[Stored dataset entries]
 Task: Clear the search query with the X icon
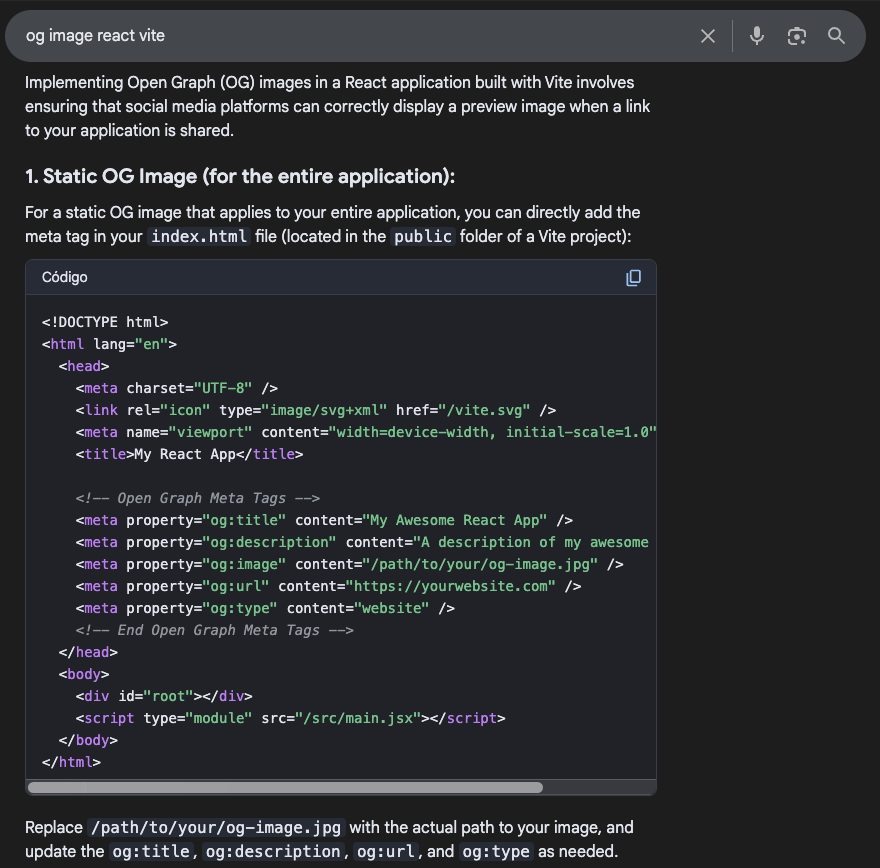pos(708,36)
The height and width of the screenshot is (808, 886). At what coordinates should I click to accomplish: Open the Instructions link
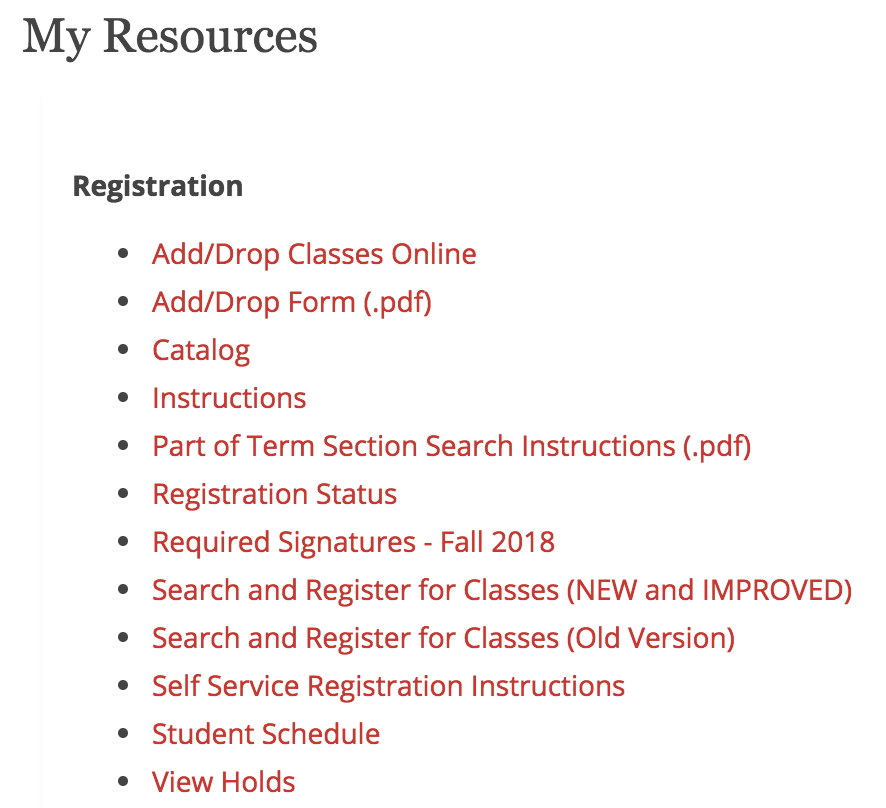[229, 398]
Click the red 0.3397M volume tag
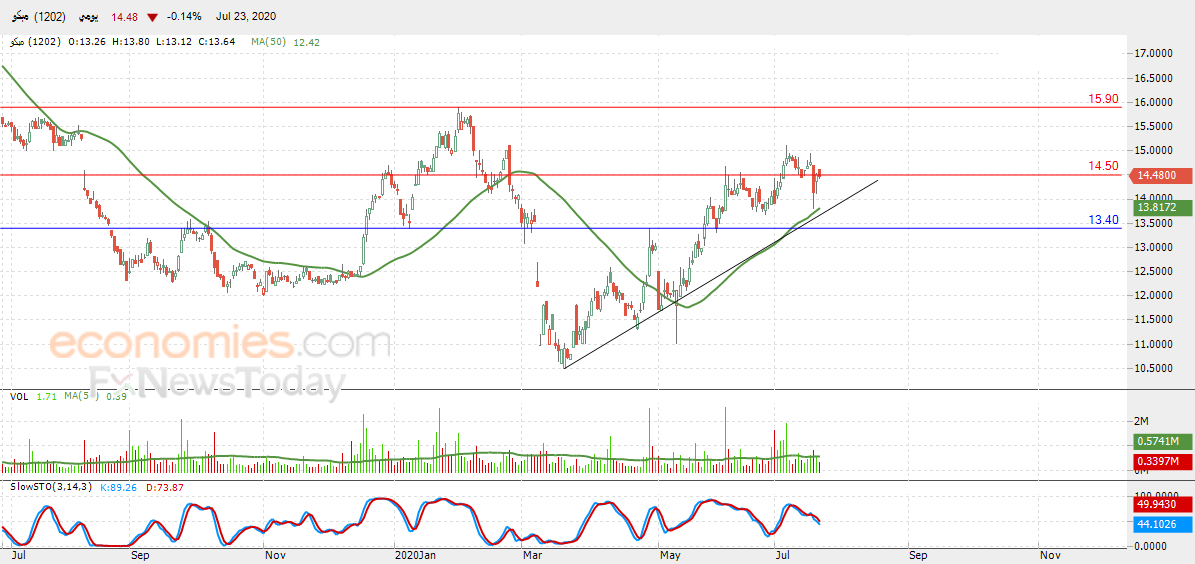The image size is (1195, 564). tap(1156, 459)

What is required:
Rewrite the entries from the line containing "The height and" up to and including the final entry, changing "Instructions" to "Contact" and keeping every other character the same. Leave the pictures out of your answer.

Exercise response:
The height and width of the screenshot is (808, 886). At what coordinates should I click to accomplish: Open the Contact link
[229, 398]
Click the red 0.3397M volume tag
The image size is (1195, 564). tap(1156, 459)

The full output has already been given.